HMRC have published guidance which warns businesses to check their capital allowances claims carefully.

Capital allowances are a type of tax relief for businesses which allow you to deduct some or all of the value of an item from your profits before you pay tax.


Not a policy change

The guidance doesn’t involve any changes in HMRC policy, rather, it’s designed to give businesses a better understanding of how to make the most of available tax reliefs and to avoid making mistakes on forms.

The guidance says that many common errors in claims appear to arise because the claimant makes assumptions rather than fully checking the facts of the transaction leading to a claim and that fully checking the facts helps to show you have met your obligation to take reasonable care that your claim is correct.

The useful guidance, which can be found here, gives advice on what is qualifying expenditure; assets in residential property; HP and similar arrangements; special rate assets; milestone contracts; fixtures; full expensing and much more.

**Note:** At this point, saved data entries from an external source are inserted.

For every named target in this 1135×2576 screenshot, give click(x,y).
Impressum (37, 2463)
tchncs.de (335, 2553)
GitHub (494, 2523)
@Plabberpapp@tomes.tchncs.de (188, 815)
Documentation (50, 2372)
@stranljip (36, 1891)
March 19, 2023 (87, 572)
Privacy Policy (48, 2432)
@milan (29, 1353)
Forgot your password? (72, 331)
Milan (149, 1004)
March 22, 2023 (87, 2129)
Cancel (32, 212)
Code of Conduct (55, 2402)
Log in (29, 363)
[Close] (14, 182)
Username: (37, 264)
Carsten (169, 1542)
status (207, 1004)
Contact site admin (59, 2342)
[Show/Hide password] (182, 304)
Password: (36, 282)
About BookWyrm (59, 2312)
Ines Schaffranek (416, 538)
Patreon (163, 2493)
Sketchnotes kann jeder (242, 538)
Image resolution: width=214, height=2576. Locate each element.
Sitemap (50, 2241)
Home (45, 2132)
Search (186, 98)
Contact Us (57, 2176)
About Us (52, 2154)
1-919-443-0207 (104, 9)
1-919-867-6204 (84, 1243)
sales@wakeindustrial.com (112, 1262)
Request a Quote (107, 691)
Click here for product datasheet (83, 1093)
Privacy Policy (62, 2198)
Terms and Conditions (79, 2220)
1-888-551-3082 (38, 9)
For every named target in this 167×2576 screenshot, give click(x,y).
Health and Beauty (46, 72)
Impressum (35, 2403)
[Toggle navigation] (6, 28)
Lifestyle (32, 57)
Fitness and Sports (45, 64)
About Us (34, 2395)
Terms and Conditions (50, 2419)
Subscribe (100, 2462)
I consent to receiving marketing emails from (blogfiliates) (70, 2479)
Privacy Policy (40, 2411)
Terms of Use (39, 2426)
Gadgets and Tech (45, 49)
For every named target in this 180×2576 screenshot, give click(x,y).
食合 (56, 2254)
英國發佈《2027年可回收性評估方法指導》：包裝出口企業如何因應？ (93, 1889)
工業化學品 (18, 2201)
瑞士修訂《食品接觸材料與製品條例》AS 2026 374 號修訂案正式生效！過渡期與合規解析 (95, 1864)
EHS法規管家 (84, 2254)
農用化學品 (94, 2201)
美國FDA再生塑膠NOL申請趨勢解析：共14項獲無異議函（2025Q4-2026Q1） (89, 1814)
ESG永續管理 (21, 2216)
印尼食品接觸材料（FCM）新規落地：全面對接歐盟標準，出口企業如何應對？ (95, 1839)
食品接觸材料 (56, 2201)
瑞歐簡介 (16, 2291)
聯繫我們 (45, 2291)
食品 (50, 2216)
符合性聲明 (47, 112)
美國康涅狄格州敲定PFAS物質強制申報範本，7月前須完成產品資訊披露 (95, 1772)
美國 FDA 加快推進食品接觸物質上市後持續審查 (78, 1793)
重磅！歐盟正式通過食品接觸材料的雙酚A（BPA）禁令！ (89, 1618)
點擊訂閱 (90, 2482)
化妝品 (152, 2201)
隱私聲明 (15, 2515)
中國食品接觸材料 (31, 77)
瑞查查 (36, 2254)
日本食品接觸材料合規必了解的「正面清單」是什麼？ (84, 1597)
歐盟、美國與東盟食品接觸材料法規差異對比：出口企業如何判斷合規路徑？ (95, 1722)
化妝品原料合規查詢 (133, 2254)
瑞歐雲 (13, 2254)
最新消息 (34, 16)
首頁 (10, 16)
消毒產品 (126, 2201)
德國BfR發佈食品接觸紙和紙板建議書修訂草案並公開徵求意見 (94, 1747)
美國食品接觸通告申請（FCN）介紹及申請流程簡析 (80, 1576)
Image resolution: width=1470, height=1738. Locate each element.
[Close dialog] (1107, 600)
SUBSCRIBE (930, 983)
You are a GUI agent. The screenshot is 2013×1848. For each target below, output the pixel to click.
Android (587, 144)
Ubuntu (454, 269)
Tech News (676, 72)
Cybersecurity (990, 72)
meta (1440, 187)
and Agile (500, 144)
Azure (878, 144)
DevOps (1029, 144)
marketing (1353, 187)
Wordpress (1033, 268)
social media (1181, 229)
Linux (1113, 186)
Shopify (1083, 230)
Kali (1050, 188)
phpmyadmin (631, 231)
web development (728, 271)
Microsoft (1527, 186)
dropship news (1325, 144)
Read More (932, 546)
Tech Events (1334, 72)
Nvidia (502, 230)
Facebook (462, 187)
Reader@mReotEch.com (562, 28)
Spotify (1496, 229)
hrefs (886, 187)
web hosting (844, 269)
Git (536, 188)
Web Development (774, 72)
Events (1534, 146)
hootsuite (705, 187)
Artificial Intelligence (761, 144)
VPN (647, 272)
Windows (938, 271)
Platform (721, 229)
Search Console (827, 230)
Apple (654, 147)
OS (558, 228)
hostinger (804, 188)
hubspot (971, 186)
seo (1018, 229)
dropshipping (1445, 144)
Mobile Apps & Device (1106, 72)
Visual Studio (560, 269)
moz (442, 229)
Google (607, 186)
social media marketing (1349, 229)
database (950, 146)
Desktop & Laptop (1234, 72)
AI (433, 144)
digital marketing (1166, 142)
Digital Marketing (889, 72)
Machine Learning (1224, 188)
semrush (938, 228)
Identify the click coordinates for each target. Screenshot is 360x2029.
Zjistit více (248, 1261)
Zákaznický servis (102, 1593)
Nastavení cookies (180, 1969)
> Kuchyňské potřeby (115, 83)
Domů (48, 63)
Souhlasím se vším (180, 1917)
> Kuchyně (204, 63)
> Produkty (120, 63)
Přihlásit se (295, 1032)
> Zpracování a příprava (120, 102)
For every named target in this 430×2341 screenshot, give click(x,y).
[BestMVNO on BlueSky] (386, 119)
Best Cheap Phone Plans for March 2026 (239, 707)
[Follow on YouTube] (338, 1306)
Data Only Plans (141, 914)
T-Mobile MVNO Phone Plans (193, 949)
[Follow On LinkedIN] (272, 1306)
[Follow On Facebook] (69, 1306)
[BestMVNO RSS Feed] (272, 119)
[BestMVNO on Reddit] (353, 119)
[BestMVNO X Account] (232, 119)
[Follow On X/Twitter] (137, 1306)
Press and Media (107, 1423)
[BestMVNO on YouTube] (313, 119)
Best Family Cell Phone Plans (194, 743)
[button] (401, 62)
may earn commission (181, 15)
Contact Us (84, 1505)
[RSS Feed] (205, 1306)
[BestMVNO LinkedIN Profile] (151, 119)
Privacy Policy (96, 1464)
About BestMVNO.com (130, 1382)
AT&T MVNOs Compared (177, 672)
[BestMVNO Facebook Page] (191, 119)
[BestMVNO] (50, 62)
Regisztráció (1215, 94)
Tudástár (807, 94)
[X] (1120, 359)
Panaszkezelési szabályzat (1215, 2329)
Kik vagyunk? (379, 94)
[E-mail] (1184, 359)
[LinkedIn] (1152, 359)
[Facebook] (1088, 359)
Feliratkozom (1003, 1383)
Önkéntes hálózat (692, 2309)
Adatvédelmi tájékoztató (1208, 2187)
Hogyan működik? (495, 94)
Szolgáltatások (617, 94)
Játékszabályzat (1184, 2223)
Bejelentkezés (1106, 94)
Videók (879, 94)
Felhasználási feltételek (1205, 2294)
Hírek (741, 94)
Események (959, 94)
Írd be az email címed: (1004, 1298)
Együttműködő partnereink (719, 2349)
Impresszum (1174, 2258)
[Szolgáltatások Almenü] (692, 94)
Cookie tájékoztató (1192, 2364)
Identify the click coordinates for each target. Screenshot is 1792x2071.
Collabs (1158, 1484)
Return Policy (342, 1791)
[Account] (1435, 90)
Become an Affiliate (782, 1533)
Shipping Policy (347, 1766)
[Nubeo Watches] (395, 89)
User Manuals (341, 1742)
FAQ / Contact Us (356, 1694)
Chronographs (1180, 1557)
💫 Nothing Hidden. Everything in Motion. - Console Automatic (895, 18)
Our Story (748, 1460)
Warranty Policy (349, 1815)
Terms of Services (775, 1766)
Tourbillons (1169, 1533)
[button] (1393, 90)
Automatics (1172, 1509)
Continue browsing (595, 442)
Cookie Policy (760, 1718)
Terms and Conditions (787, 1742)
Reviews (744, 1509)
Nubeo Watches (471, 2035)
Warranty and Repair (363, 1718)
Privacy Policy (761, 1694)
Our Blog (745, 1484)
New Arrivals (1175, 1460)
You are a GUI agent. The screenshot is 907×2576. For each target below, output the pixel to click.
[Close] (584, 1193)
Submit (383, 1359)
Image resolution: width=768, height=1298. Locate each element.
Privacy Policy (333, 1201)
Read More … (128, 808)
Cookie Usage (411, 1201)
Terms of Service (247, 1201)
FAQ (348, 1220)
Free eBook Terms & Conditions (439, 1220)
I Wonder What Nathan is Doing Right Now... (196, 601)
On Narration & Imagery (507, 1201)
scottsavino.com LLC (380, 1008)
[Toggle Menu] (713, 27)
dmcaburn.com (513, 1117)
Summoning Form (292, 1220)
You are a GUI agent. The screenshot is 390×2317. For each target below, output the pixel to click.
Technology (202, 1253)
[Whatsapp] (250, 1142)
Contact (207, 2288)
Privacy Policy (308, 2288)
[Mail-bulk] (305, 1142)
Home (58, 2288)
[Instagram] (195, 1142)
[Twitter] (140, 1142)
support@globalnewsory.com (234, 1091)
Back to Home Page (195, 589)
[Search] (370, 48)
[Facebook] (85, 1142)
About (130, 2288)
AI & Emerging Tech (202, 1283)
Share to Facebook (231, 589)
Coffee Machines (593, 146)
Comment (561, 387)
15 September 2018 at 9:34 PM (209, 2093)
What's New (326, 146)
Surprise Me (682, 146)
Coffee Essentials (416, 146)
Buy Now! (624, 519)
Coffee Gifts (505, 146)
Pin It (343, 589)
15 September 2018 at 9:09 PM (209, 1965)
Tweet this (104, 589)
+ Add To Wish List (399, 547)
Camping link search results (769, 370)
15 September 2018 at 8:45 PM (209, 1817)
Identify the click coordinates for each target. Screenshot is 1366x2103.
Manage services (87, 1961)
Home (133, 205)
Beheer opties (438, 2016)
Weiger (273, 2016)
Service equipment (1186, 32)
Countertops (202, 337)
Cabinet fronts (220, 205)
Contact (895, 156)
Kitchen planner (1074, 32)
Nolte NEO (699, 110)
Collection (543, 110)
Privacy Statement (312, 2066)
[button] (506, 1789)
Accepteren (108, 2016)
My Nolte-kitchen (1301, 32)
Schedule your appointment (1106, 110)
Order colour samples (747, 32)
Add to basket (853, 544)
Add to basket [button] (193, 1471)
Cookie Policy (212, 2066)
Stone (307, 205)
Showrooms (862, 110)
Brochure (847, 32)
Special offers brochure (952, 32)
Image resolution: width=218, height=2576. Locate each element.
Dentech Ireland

Construction projects an area where significant errors are made

HMRC has warned that construction projects can be a particular area for concern saying that:

‘Problems can arise when you decide to treat something as capital based solely on the accounting treatment.

‘The facts and context of the expenditure must be checked against the capital expenditure tax rules.

‘Construction projects are an area where significant errors are made. It is important to consider the facts and context of expenditure before treating it as capital or revenue.

‘This can be a complex area and you may need to consult a tax adviser if you are uncertain whether expenditure is capital or revenue in nature.’

‘Where the decision to treat something as capital expenditure or as plant or machinery has needed an analysis of the law, providing an explanation with your tax return may reduce the need for HMRC to contact you about the claim,’ advised HMRC.


The information was correct at time of publishing but may now be out of date.